O primeiro passo para entender a rádio contemporânea é definir a rádio online em relação às restantes plataformas áudio digitais. É também importante compreender quais são os conteúdos adequados a este novo formato, interpretando as relações online entre a rádio, o conteúdo produzido pelos utilizadores e as redes sociais. Deste conjunto irá emergir um novo modelo de negócio para a rádio. Da mesma forma, a mudança no comportamento de consumo dos media obriga à re-avaliação das necessidades dos ouvintes de rádio, analisando igualmente o futuro dos aparelhos receptores: a Internet já está disponível nos telemóveis, mas é necessário chegar ao auto-rádio para expandir o acesso móvel e a audiência da rádio online. Como será a próxima geração de auto-rádios? Um destes dias vamos deixar de ter rádio analógica. Nessa altura, para além do telemóvel, do leitor de MP3 e do computador, onde mais iremos escutar rádio online?

Assumidamente integrada nesta economia em rede, a rádio pode receber colaborações de qualquer parte, desenvolvendo uma plataforma que facilita e promove a co-existência de trabalho profissional e user generated content. Estamos a consolidar  uma cultura colaborativa na qual a rádio pode usar a maior parte das formas de participação e social media (mailing lists, forums, weblogs, e-mail, chat), envolvendo as pessoas numa espécie de rede social radiofónica, usando também o RSS ou aplicações peer-to-peer para comunicar e partilhar ficheiros, estabelecendo um novo modelo, open source e peer reviewed, que atrairá outro tipo de ouvintes pelo seu conteúdo alternativo.

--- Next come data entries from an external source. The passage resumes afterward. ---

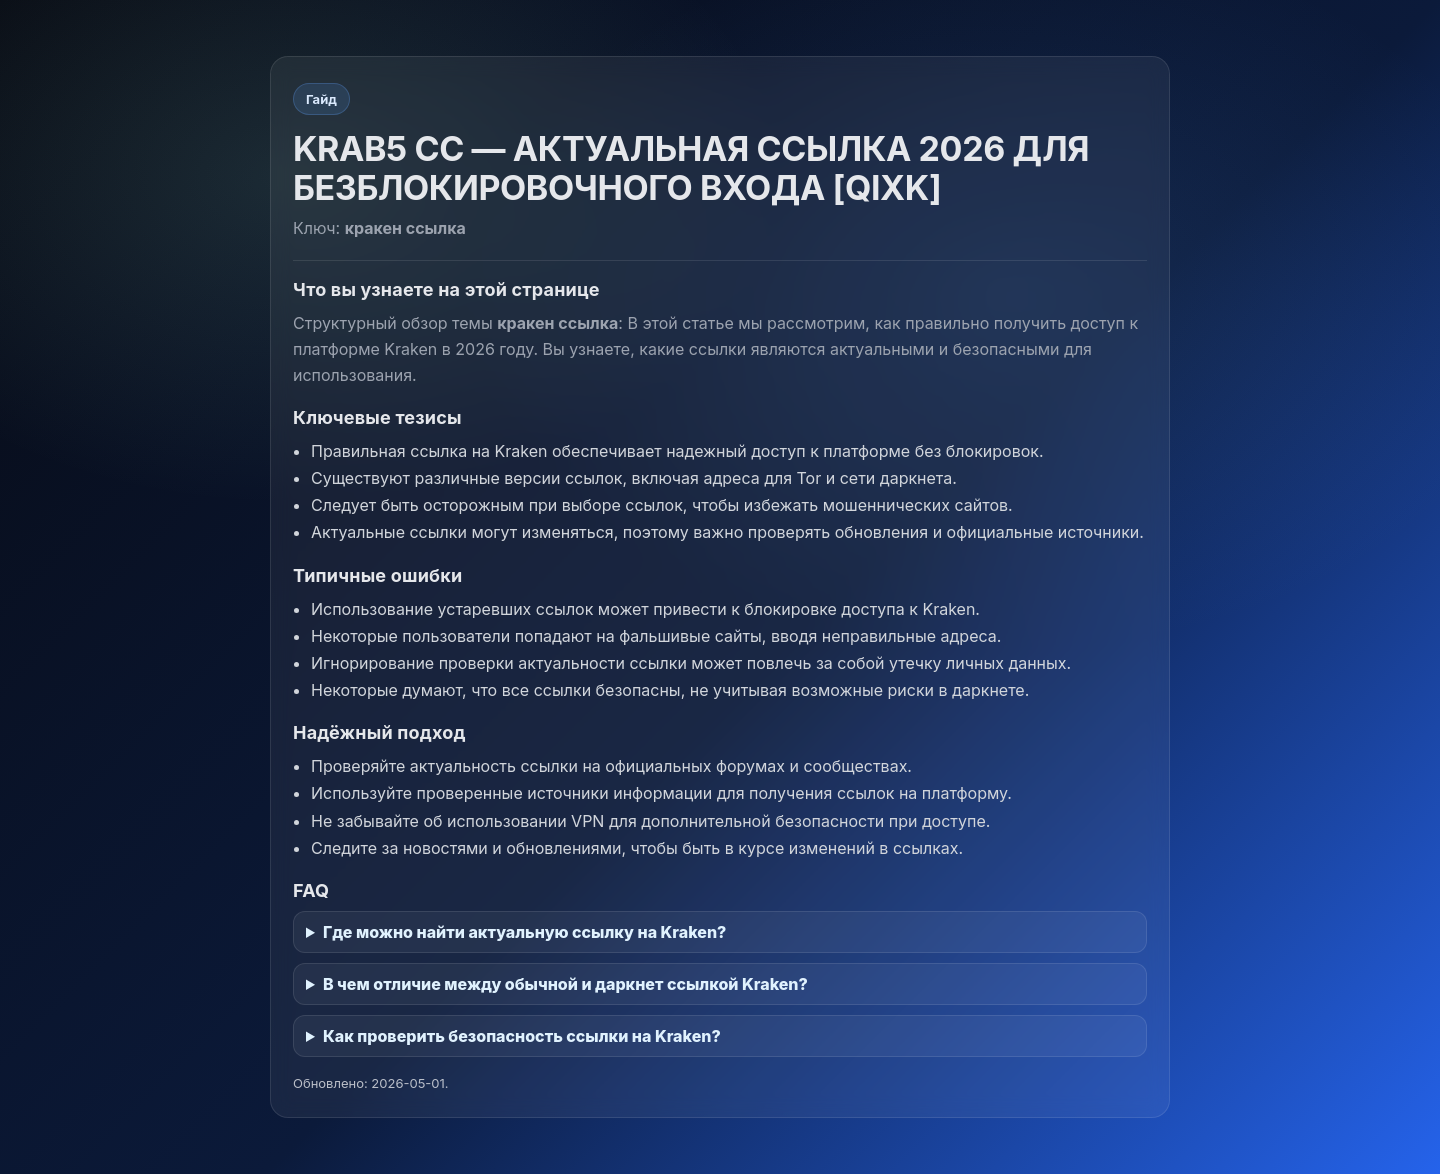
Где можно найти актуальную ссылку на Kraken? (524, 932)
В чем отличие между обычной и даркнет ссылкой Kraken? (565, 984)
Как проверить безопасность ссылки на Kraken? (522, 1036)
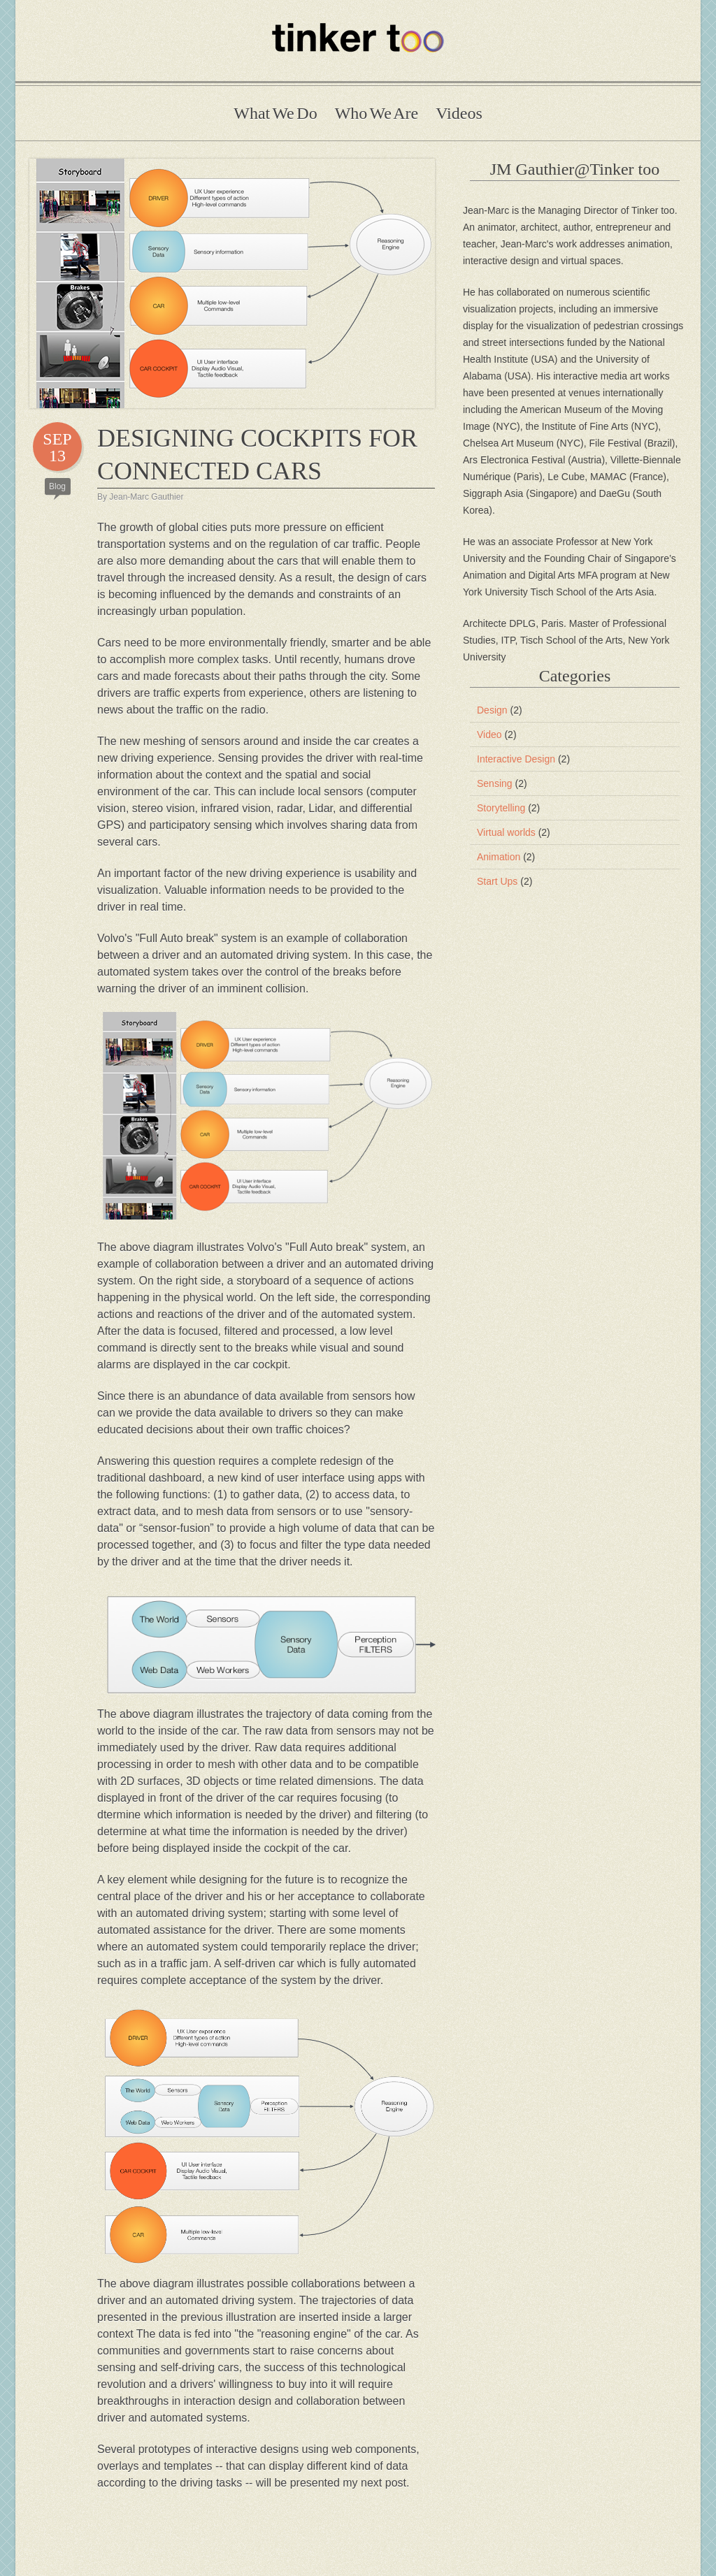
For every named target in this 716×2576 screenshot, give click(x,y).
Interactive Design (523, 759)
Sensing (502, 783)
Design (499, 710)
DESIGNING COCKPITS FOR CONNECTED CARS (257, 454)
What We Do (275, 113)
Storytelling (508, 807)
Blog (57, 486)
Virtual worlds (513, 832)
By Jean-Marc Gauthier (140, 497)
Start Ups (504, 881)
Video (497, 734)
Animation (506, 856)
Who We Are (376, 113)
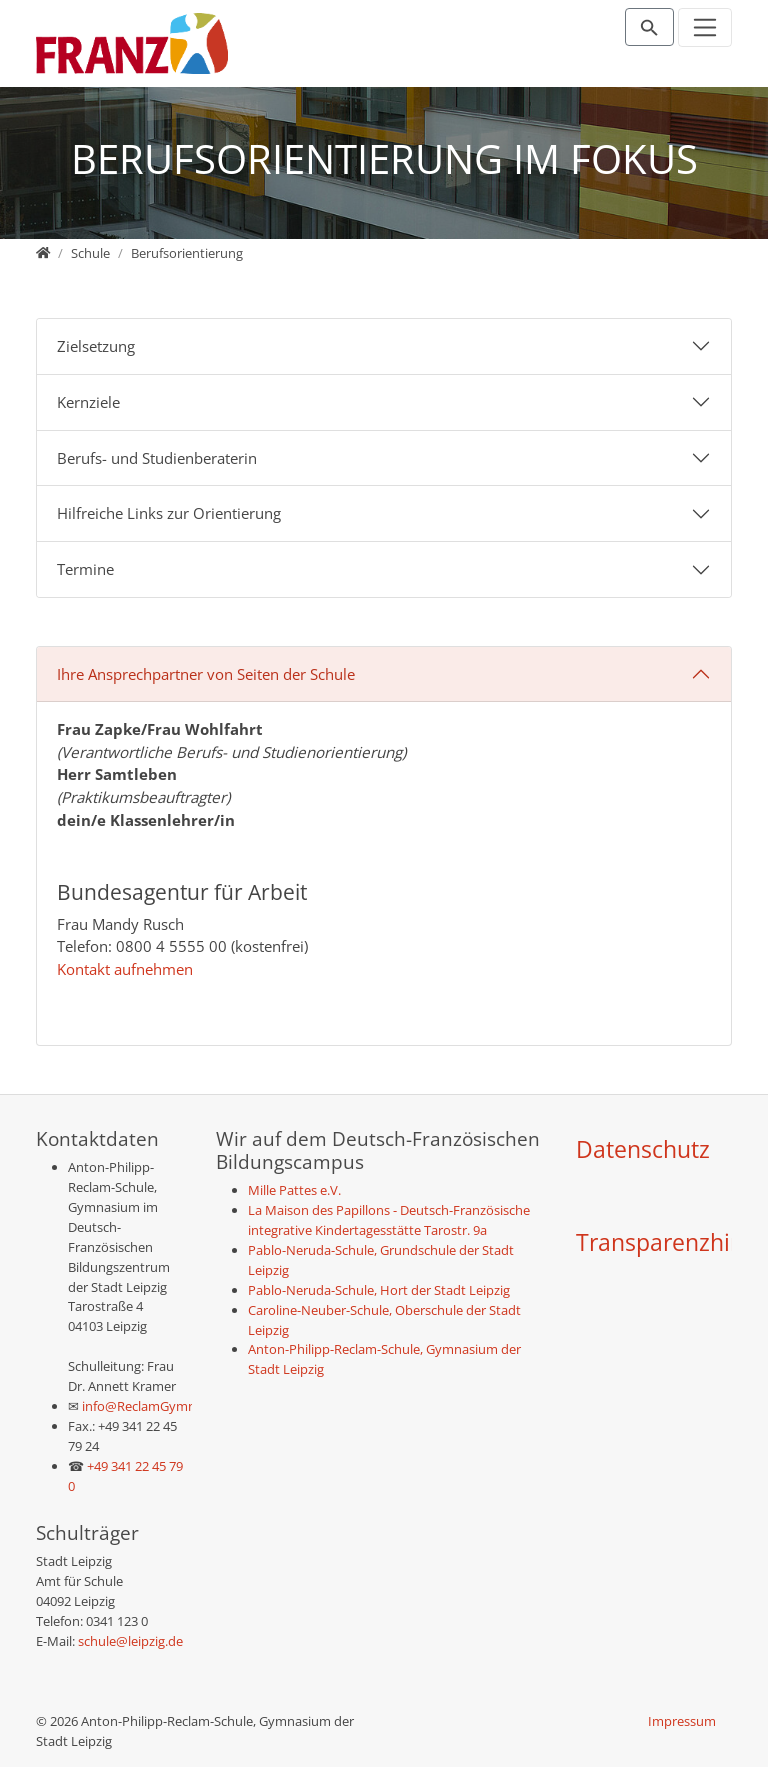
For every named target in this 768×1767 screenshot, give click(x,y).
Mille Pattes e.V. (294, 1190)
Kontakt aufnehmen (125, 969)
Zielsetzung (96, 346)
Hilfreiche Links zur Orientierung (169, 513)
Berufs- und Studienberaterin (157, 458)
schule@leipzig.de (130, 1641)
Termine (85, 569)
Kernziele (88, 402)
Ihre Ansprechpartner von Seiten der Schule (206, 674)
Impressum (682, 1721)
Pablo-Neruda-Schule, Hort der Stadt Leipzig (379, 1290)
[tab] (384, 346)
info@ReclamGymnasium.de (164, 1406)
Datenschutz (643, 1149)
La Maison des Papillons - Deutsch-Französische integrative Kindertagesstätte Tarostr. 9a (389, 1220)
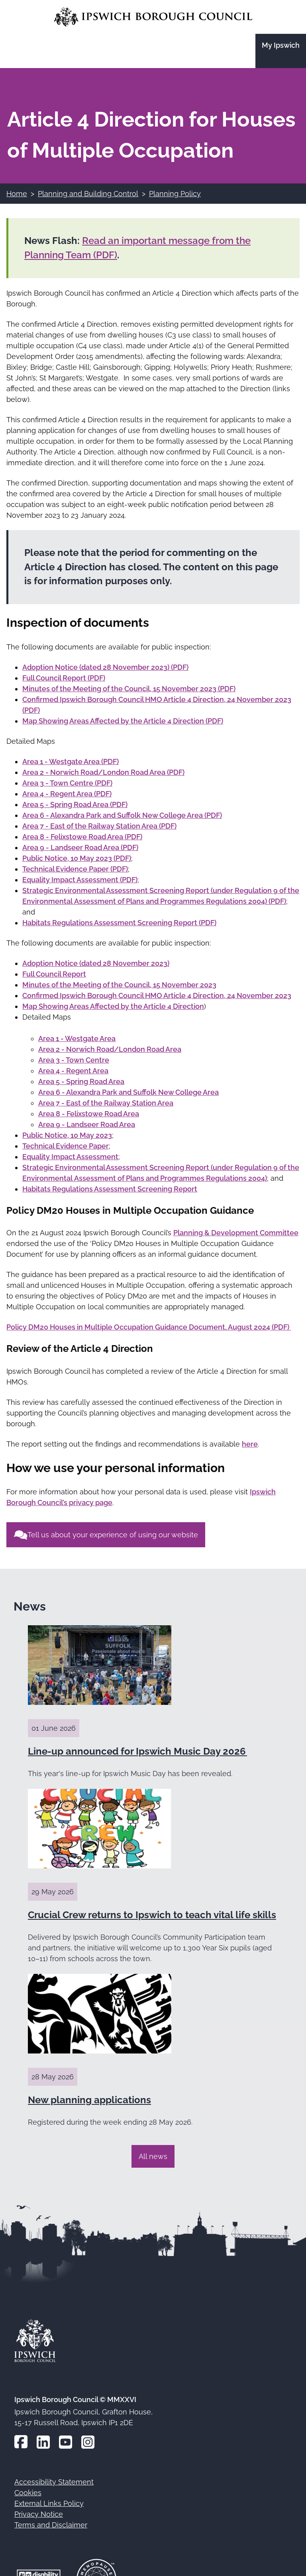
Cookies (27, 2492)
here (250, 1444)
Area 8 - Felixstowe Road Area (88, 1114)
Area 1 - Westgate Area (77, 1038)
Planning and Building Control (88, 193)
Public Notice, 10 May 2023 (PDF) (76, 858)
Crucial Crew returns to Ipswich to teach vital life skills (152, 1915)
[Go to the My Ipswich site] (280, 51)
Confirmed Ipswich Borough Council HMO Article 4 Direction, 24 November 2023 (156, 995)
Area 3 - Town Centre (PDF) (67, 783)
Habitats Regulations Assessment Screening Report (109, 1189)
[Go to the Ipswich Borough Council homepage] (153, 17)
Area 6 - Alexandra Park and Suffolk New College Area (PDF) (122, 815)
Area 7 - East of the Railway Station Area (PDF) (99, 826)
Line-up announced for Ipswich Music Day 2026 (137, 1751)
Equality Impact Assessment (70, 1156)
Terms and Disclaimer (50, 2525)
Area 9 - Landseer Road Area (86, 1124)
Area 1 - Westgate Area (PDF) (70, 761)
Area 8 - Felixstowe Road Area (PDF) (82, 837)
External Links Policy (49, 2503)
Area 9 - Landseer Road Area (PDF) (80, 847)
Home (16, 193)
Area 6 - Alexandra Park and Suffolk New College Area (128, 1092)
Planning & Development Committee (235, 1233)
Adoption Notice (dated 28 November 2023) (95, 963)
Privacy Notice (38, 2514)
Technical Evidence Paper (65, 1146)
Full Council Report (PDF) (63, 678)
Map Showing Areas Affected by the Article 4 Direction (113, 1006)
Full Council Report (54, 974)
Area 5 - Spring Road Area (81, 1081)
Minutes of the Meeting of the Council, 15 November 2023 (119, 985)
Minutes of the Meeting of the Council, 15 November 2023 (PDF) (128, 688)
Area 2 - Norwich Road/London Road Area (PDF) (103, 772)
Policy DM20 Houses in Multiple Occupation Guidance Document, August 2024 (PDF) (148, 1327)
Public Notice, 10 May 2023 (67, 1135)
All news (153, 2156)
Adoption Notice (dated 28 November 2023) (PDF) (105, 667)
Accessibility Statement (54, 2482)
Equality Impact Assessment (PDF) (79, 880)
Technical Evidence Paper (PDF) (75, 869)
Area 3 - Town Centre (73, 1060)
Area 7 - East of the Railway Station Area (105, 1103)
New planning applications (89, 2100)
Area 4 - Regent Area (73, 1071)
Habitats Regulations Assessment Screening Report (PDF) (119, 922)
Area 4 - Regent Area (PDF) (67, 794)
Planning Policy (175, 193)
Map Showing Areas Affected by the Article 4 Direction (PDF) (122, 721)
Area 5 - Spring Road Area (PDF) (75, 804)
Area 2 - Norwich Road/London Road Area (109, 1049)
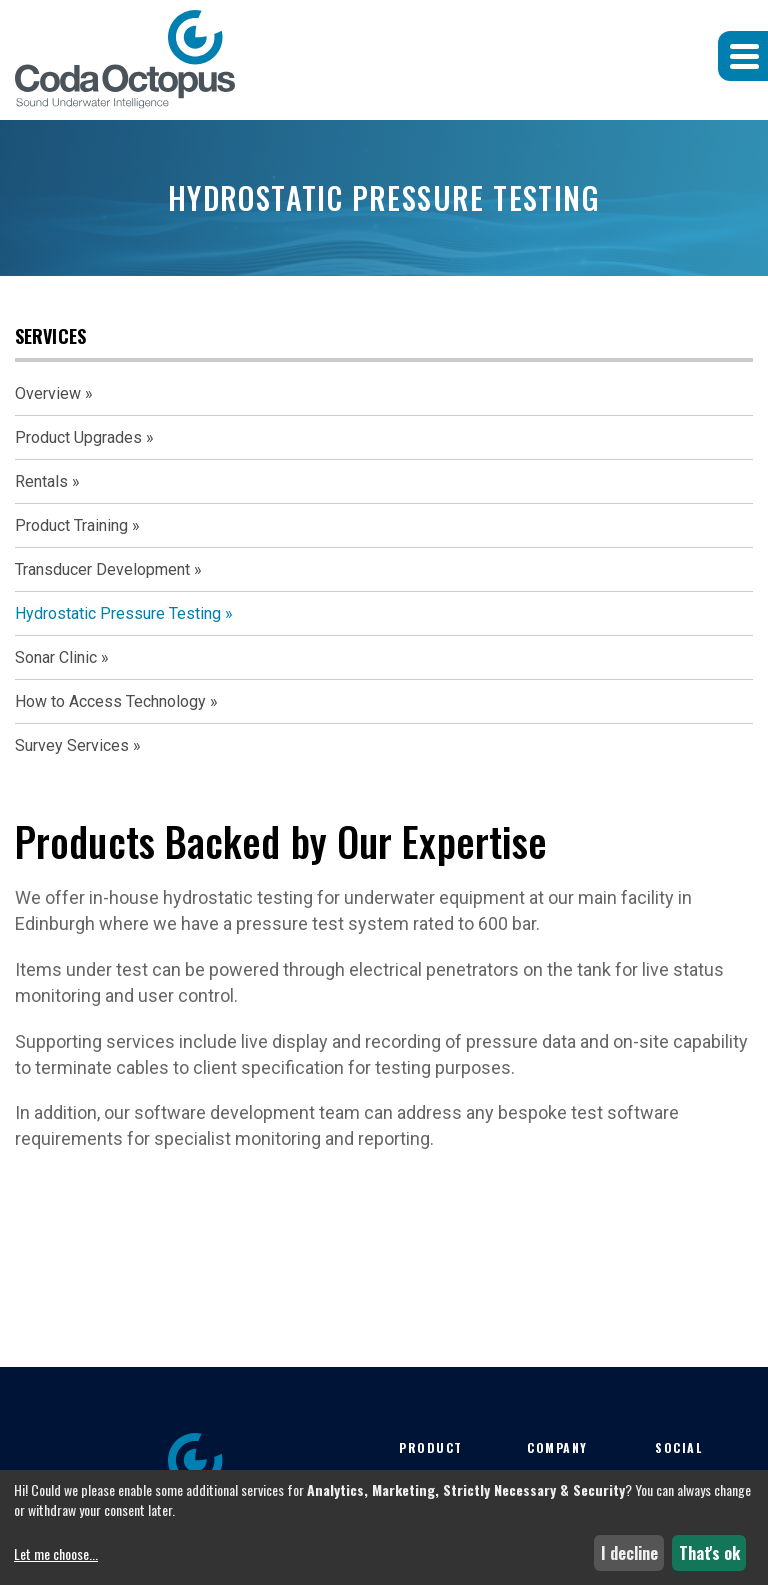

A rádio online ainda não está consolidada, mas já está a mudar, criando um novo conceito de media online para a rádio. Se pensarmos nas determinações sociais de utilização da tecnologia e dos media, na fragmentação das audiências e na natureza altamente personalizável dos media online, então a rádio online será no futuro um social media, acompanhando as mudanças do consumidor, fazendo convergir diferentes plataformas de difusão para diminuir a linha entre produtores e consumidores de informação, alargando também o conceito de comunidade que sempre esteve associado à rádio.